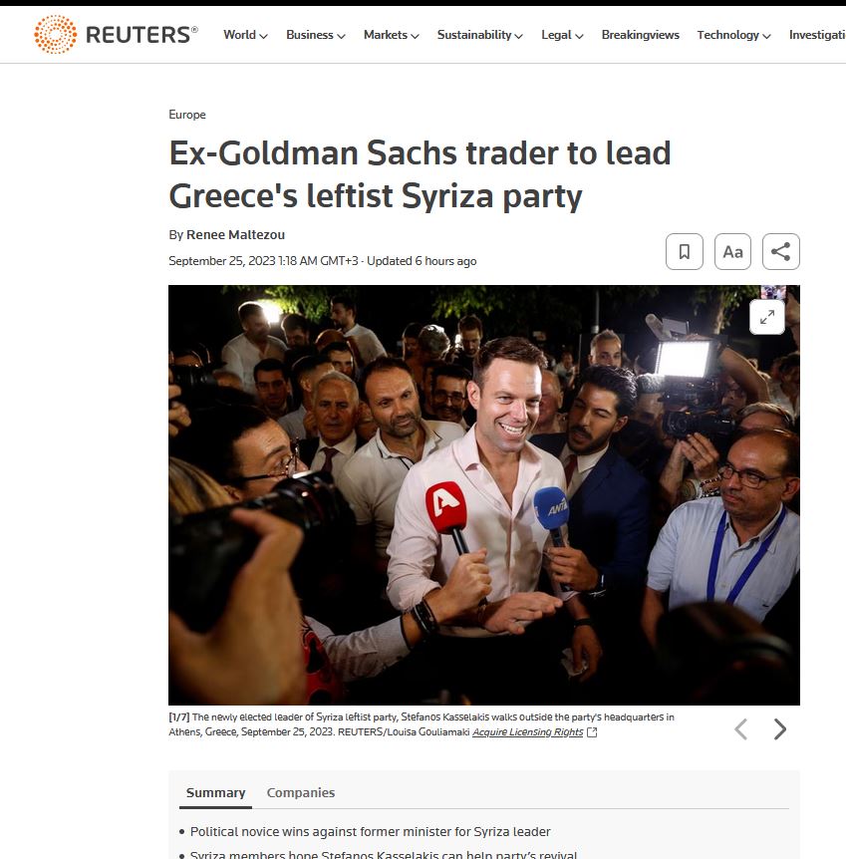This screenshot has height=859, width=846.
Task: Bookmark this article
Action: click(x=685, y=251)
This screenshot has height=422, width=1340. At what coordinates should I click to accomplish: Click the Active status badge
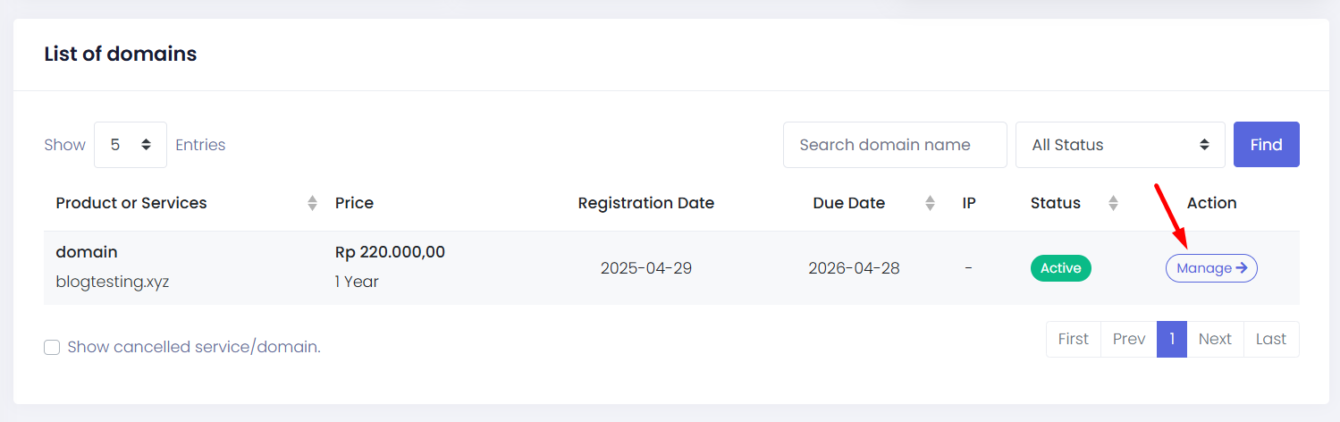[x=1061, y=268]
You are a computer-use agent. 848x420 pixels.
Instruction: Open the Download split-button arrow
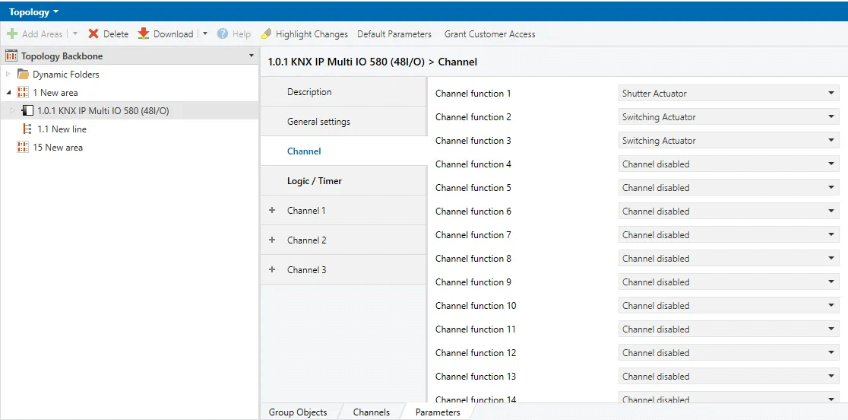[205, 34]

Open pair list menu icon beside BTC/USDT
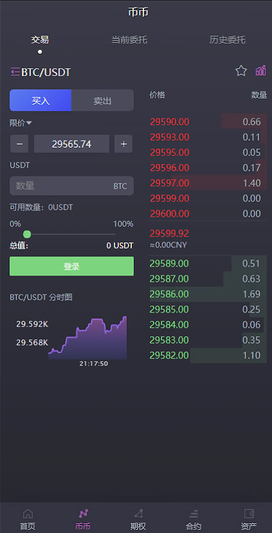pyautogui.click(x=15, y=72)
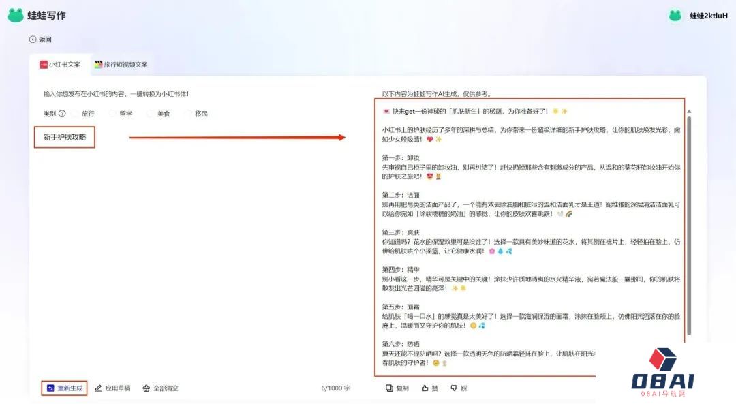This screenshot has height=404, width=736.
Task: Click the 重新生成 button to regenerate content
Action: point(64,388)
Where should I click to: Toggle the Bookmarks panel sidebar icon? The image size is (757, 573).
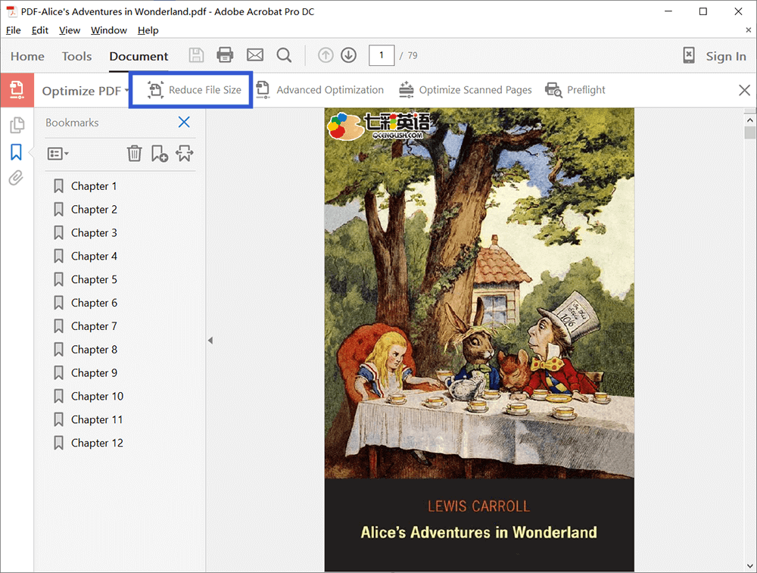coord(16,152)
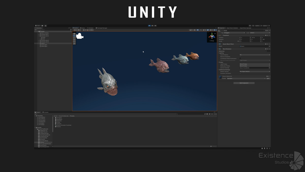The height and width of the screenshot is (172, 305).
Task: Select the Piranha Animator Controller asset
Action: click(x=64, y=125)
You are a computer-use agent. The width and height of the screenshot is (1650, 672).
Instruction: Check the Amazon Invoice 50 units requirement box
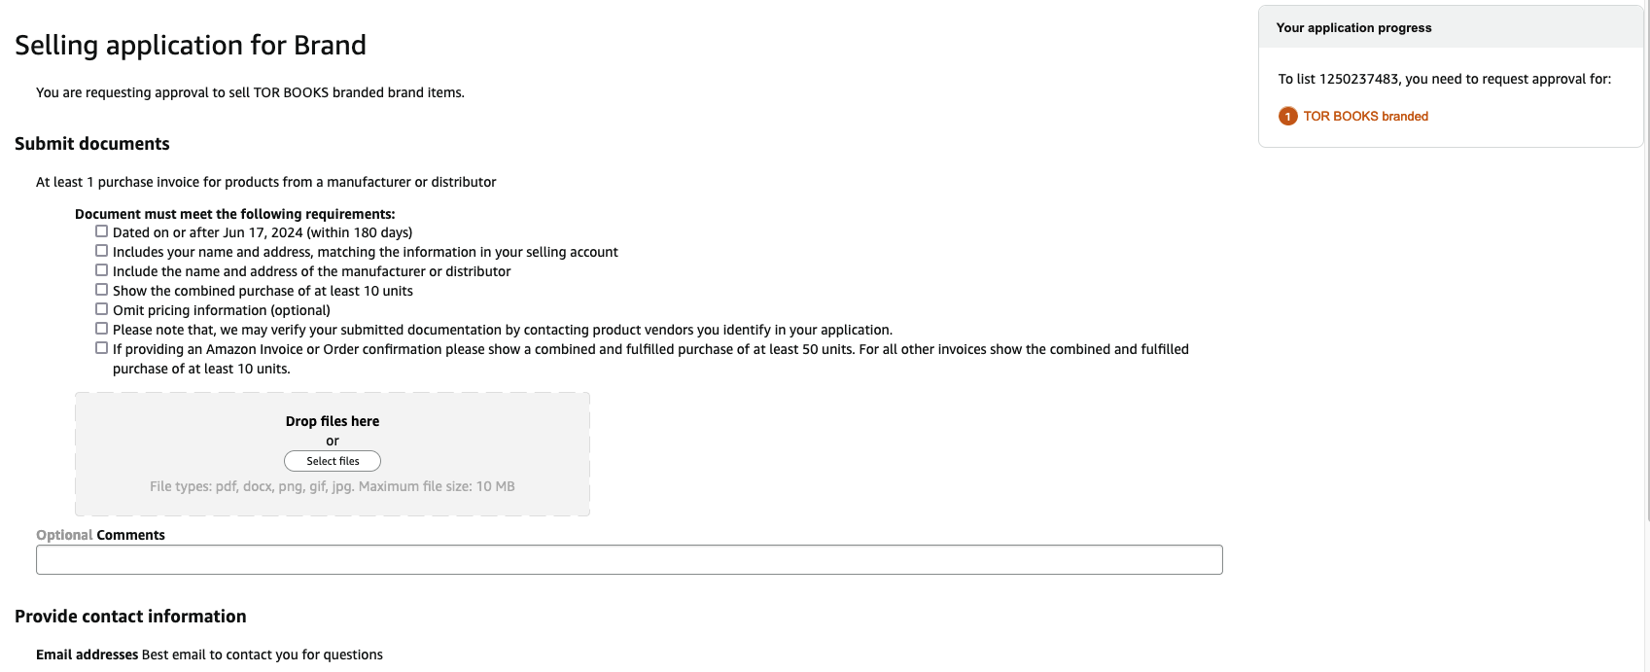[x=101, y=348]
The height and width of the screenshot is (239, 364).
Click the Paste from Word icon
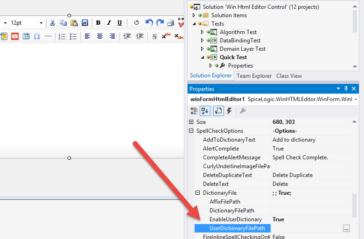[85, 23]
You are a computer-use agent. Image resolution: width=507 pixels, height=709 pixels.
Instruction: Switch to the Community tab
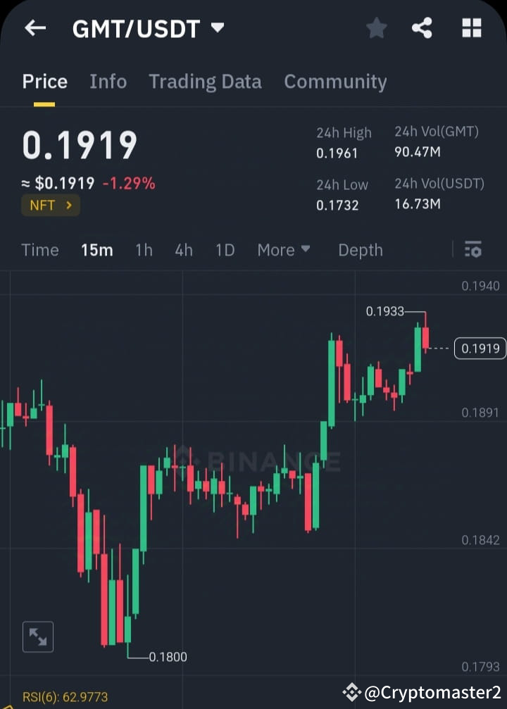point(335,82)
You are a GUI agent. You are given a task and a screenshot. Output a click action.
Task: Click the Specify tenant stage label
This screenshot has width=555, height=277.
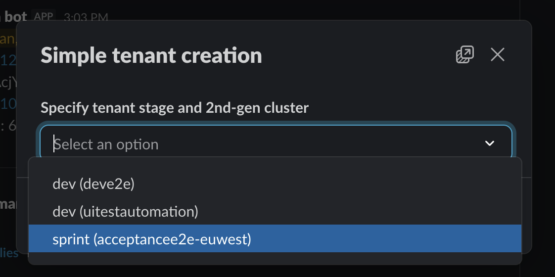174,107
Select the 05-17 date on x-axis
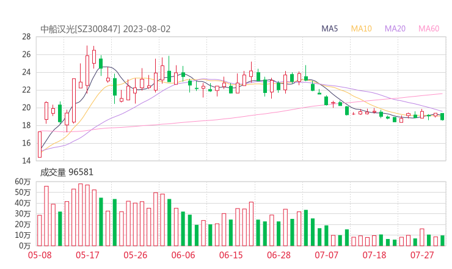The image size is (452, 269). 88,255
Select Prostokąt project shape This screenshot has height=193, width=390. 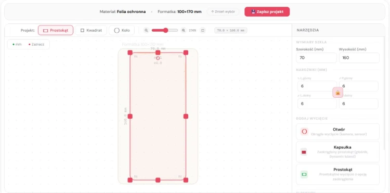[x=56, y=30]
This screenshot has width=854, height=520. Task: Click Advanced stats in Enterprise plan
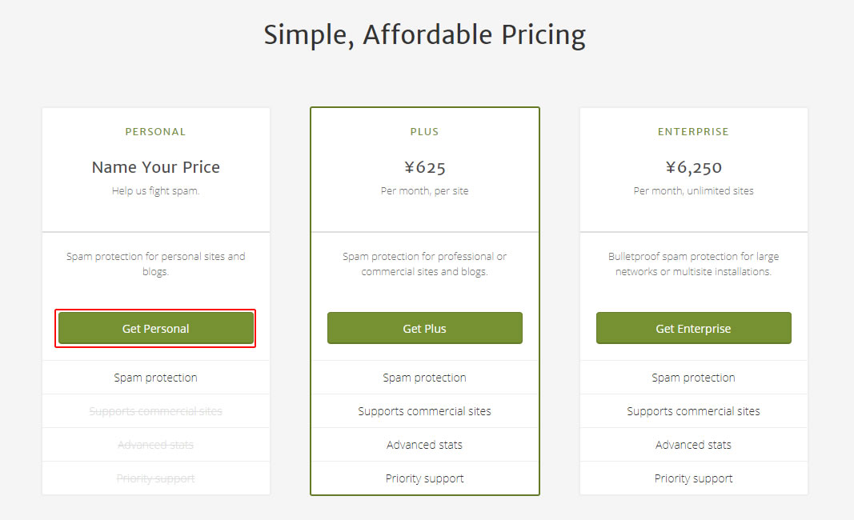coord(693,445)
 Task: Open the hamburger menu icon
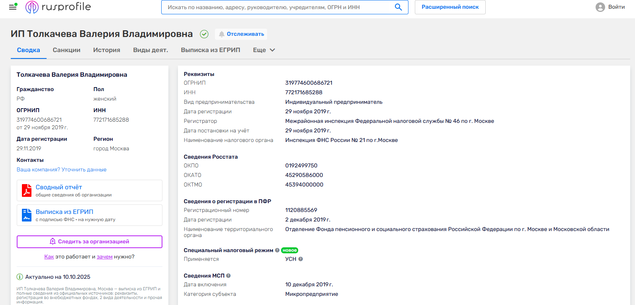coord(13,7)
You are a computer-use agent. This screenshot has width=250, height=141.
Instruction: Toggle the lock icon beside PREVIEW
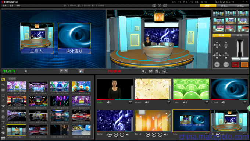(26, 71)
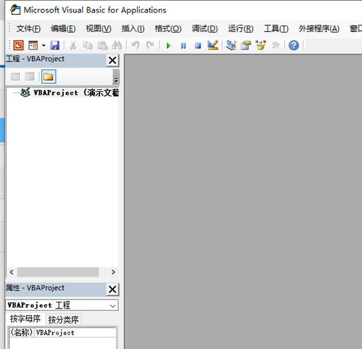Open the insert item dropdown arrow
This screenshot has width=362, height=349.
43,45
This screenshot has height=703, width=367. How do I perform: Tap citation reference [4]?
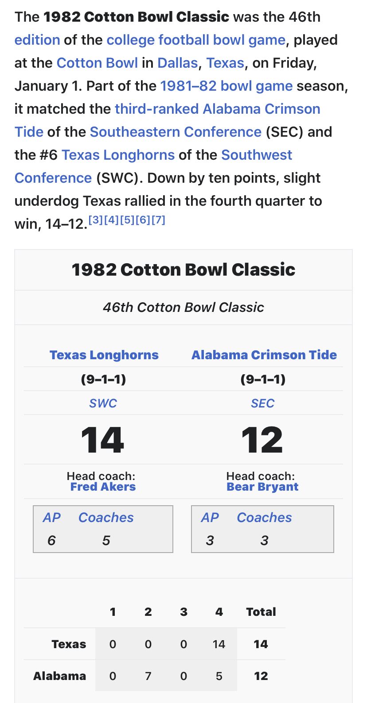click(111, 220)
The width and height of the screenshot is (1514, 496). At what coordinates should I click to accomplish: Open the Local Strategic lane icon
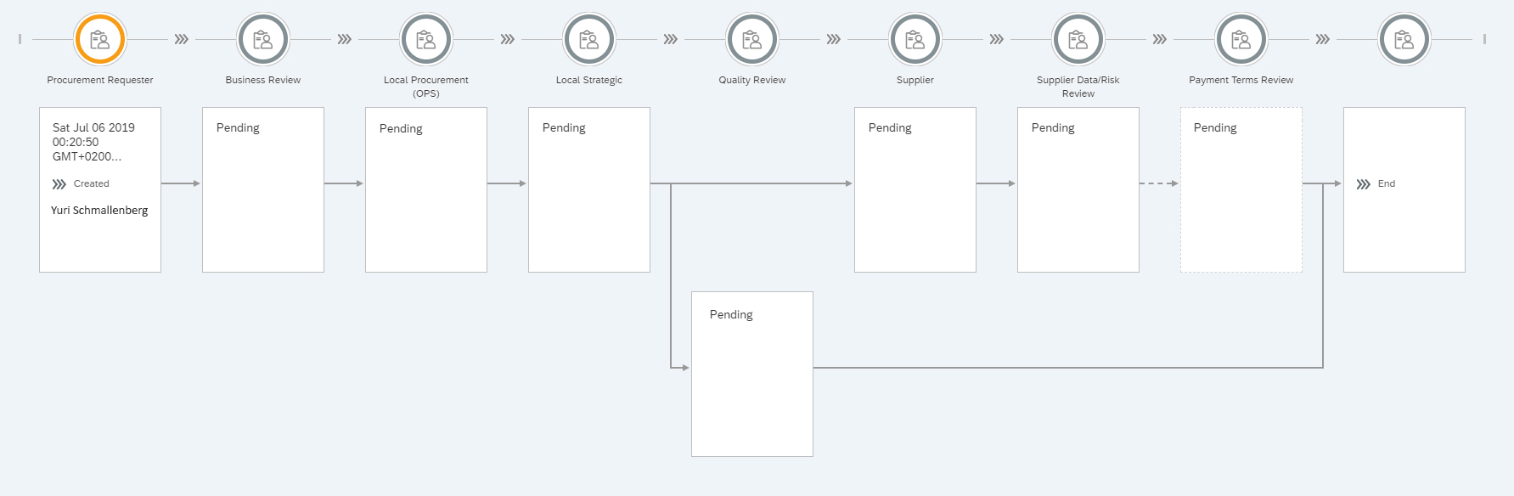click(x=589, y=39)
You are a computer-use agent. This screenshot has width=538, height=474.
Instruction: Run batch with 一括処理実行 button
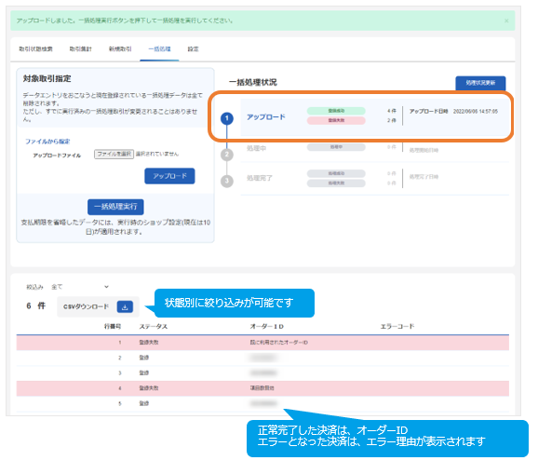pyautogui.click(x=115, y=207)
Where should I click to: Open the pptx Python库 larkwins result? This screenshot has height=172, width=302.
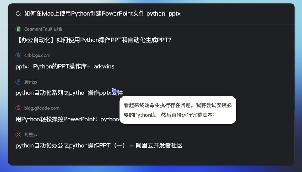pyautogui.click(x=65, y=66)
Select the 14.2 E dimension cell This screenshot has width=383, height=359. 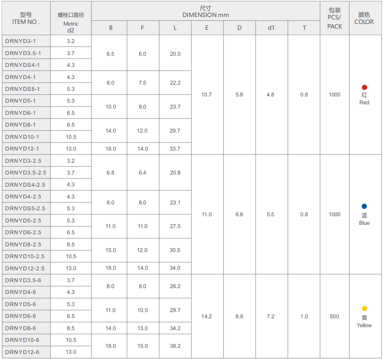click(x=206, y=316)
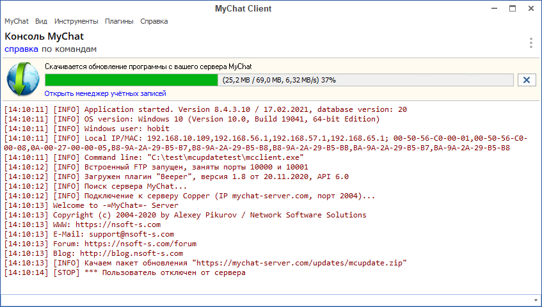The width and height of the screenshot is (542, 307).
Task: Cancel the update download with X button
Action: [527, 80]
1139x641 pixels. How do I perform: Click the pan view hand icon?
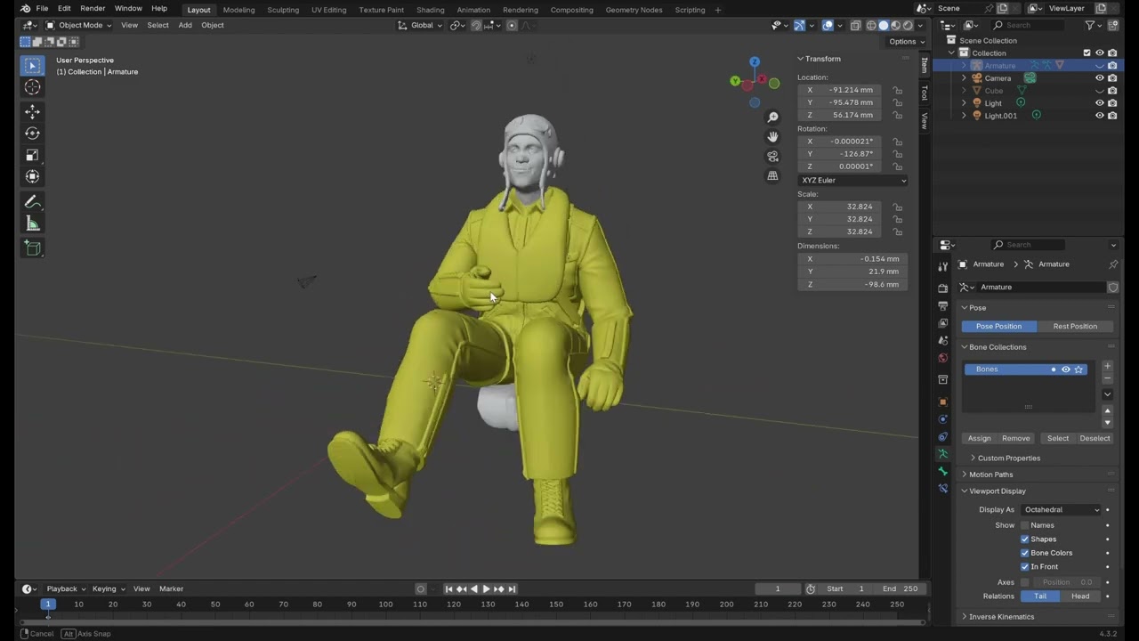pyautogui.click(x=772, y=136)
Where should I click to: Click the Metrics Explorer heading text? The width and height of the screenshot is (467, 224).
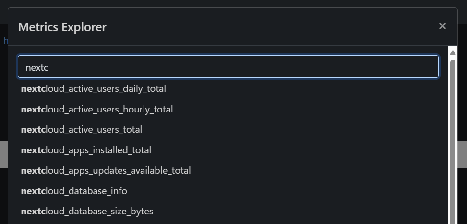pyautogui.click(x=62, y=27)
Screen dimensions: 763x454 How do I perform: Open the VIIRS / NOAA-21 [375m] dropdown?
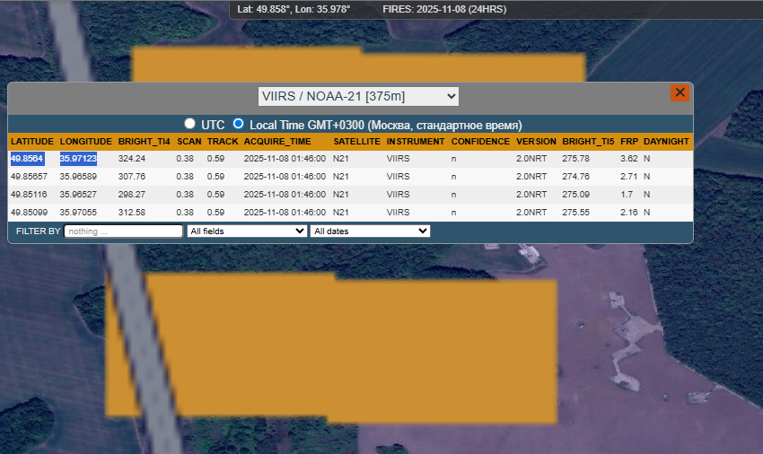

▬▬▬

• TASK TO COMPLETE:
Leaving every picture aside, reproduce exactly the lines above from the one with "You are a computer-use agent. The" up to and including the one with "Task: Click the Specify tenant stage label", and no others.

• EXPECTED OUTPUT:
You are a computer-use agent. The width and height of the screenshot is (1650, 672).
Instruction: Check the Amazon Invoice 50 units requirement box
[x=101, y=348]
The height and width of the screenshot is (239, 364).
Click the Paste from Word icon
[85, 23]
You are a computer-use agent. Image resolution: width=507 pixels, height=709 pixels.
Instruction: Switch to the Community tab
point(335,82)
You are a GUI agent. You are given a task and a screenshot. Output a click action.
Task: Click the Specify tenant stage label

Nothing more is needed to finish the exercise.